The Socialist government, in 2021, established the Rural Property Working Group, composed of academic and technical experts, with the mission to develop “recommendations and action proposals aimed at promoting concentration and facilitating the management of rural properties.”
As a result of “a meticulous, detailed and technically sound work,” the working group presented three reports, between February 2022 and July 2023, with the diagnosis of the “constraints and challenges,” models of “solutions and concrete measures,” and proposals of “legislative drafts” and analysis of the legislative impact.
“All documents were delivered to the XXIV Constitutional Government in the transition portfolio in 2024, with the Government opting for inaction,” is stated in the bill’s justification.

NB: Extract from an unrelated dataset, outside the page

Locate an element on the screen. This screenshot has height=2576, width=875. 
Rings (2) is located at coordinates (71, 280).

According to the Socialists, the proposals “aim to counter the trend of high fragmentation of rural property, reduce the difficulties that arise in the management of this property and the inertia provided by the hereditary regime.”
The explicit provision for admissibility of renunciative abdication as a cause for the extinction of the property right over real estate, and the facilitation of the “processes of division of common property and of inventory, creating mechanisms that prevent fragmentation outside the applicable legal framework” are also proposed.

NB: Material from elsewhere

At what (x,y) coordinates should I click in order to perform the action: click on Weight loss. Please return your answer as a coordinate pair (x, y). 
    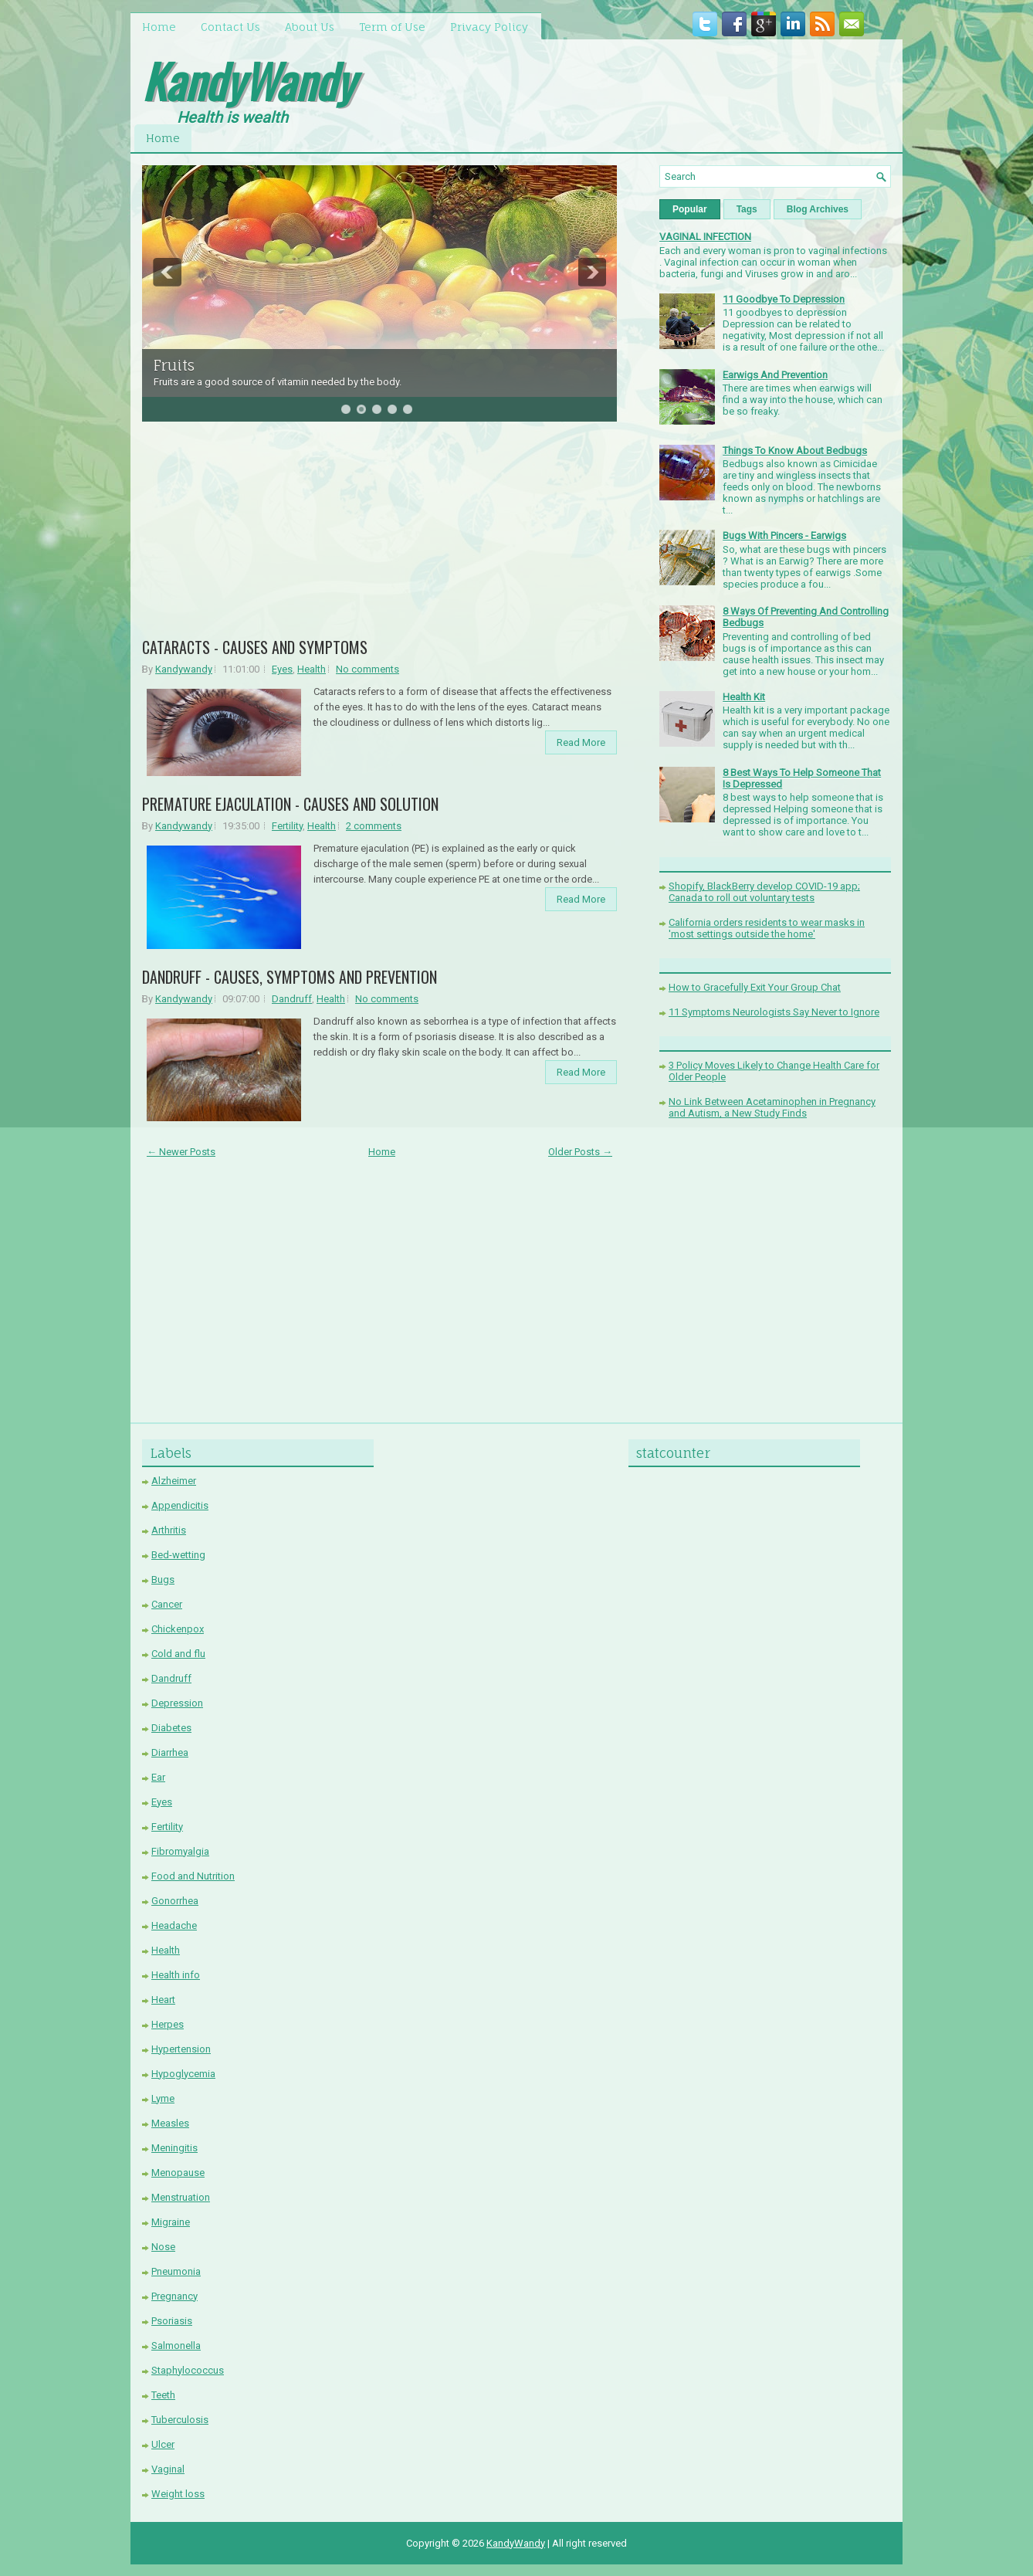
    Looking at the image, I should click on (178, 2494).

In the bill, there is also an aim “to introduce the need that, in all acts and legal transactions in which buildings are identified, the geometric configuration of the building that is the subject of the act or legal transaction be presented to the holder,” and in registrations, “the registrar shall visualize the respective geometric configuration.”
Although the proposals, by themselves, do not directly solve “the scourge of fires,” for the PS they are “essential to underpin the foundations of a territory that can be better managed and planned,” through a “structural and multisectoral reform.”